Verilen görev A:
Metne göre şu soruları kısaca yanıtlayın:
(i) Aylık Bağlama Oranları arasındaki uçurum hangi iki emekli grubu arasındadır?
(ii) Emekliler ne istemektedir?
(iii) Şiddeti gündeme getiren olay nedir?
Verilen görev B:
Metne göre emeklilerin intibak istemesinin nedenini bir ila üç cümleyle açıklayın.
**** Verilen metin
Okunmasını tavsiye ederim.
Bu emekliler meselesinin bir an evvel halledilmesi lâzım.
Seyyanen zamdan da öte…
İntibak denilen mesele var.
2000 yılı öncesinde emekli olanlarla, sonradan emekli
olanlara tatbik edilen Aylık Bağlama Oranları
(ABO) arasında uçurum var.
Emekliler intibak istiyor.
Yani…
Aylık bağlanırken herkese aynı oran uygulansın.
Ayrımcılık yapılmasın!..
Bu konuyu ele almaya devam edeceğiz kısmetse.
EKRANLARDAN ŞİDDET
PROPAGANDASI!
Ve Sokaklar…
Caddeler…
Esenyurt’taki vahşet, şiddeti gündemimize getirdi.
Çeteler kol geziyor…
RTÜK denetimindeki (!) ekranlardan her gün şiddet
propagandası yapılıyor…
Magandalık özendiriliyor.
********
**** Kayıtlı veriler
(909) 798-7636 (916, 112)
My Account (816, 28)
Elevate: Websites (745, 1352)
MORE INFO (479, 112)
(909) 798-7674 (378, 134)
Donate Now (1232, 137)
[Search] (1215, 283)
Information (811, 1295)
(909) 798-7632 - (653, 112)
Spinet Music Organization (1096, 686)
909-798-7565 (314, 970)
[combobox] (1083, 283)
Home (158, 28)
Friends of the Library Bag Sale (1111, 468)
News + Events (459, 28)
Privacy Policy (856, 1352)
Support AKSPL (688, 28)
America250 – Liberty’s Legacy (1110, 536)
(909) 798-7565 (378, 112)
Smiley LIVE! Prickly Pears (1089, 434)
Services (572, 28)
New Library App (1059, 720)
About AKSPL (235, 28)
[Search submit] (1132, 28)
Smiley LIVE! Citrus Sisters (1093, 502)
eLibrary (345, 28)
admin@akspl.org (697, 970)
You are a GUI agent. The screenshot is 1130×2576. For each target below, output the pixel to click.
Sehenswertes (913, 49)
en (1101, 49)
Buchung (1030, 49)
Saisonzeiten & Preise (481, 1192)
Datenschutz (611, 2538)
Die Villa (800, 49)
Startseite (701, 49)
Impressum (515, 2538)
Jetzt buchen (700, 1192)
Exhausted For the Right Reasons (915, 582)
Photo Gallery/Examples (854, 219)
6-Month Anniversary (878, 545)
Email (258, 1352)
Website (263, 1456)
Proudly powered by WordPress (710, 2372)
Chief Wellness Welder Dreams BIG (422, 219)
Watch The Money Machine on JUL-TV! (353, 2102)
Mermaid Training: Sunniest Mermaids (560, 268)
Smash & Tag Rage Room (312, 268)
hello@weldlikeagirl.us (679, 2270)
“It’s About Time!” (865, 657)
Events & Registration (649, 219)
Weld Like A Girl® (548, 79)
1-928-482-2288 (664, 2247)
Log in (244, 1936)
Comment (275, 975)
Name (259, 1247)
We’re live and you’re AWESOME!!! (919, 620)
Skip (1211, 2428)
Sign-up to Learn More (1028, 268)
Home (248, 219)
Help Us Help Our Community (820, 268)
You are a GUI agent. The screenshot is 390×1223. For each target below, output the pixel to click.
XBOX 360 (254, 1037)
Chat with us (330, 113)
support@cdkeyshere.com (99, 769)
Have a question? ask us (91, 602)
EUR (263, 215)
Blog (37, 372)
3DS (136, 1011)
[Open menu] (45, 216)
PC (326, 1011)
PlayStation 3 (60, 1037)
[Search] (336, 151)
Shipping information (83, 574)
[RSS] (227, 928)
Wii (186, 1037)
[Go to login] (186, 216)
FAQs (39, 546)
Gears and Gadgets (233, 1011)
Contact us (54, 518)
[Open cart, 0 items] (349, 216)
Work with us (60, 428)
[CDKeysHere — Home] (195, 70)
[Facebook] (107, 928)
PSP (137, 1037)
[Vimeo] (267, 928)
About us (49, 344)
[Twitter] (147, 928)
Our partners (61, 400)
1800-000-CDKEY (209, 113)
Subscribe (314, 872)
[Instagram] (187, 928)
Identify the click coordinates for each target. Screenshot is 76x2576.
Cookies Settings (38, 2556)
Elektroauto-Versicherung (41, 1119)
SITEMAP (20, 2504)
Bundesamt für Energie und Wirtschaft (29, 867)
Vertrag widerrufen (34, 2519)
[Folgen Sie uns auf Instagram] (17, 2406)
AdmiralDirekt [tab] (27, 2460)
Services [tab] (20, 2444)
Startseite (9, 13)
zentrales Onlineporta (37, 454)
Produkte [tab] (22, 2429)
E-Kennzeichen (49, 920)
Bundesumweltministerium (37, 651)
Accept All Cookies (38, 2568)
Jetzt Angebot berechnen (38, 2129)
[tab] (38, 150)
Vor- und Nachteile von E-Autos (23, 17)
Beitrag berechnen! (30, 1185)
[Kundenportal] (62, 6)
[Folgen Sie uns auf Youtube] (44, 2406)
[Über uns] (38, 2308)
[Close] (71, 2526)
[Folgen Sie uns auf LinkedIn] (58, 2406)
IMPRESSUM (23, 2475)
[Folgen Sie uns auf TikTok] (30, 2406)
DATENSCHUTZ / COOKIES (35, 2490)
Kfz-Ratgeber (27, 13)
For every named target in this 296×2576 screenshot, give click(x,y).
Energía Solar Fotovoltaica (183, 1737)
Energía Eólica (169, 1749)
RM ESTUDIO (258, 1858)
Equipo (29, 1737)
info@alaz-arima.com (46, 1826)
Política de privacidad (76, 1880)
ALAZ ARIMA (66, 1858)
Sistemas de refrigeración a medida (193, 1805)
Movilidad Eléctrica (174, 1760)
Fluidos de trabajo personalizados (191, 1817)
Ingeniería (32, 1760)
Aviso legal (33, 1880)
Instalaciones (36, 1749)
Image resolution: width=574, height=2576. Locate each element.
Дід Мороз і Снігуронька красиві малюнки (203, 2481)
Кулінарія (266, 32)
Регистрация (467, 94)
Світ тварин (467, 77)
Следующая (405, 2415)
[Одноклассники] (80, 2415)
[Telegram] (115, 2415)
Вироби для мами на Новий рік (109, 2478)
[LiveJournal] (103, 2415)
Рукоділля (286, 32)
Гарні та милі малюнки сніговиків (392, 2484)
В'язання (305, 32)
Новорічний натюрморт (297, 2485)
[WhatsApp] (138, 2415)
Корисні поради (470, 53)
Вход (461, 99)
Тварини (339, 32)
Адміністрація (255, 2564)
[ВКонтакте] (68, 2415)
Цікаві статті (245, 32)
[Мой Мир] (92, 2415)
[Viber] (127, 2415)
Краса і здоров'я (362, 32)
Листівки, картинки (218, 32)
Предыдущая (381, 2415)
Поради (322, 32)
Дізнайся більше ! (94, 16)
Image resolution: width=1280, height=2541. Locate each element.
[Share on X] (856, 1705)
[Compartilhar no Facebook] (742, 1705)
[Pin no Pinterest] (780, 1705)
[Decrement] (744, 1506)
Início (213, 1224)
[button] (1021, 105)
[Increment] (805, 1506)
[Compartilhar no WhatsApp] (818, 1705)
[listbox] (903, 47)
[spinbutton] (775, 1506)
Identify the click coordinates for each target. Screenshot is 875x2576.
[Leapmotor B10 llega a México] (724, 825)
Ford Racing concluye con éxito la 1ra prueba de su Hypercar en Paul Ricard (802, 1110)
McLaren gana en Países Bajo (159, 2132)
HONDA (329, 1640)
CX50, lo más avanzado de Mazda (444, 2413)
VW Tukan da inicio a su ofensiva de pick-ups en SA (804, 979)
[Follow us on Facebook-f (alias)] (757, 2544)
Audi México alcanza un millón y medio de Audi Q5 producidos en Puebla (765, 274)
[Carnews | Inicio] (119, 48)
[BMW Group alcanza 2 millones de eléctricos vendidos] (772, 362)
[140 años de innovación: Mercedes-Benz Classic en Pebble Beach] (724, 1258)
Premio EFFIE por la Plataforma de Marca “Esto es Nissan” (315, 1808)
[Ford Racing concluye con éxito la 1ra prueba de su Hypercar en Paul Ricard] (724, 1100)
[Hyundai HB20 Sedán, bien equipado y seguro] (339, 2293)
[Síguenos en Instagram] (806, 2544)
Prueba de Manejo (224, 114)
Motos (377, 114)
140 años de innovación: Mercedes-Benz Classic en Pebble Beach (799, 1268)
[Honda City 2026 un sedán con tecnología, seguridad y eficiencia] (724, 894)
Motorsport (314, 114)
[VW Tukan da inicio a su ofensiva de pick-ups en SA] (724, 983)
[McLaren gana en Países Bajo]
********
Eksiksiz yanıt A:
(i) 2000 yılı öncesinde emekli olanlar ile sonradan emekli olanlar arasındadır.
(ii) İntibak istemektedirler.
(iii) Esenyurt'taki vahşettir.

Eksiksiz yanıt B:
2000 yılı öncesinde emekli olanlara ve sonradan emekli olanlara uygulanan Aylık Bağlama Oranları arasında uçurum vardır. Emekliler bu yüzden aylık bağlanırken herkese aynı oranın uygulanmasını ve ayrımcılık yapılmamasını istemektedir.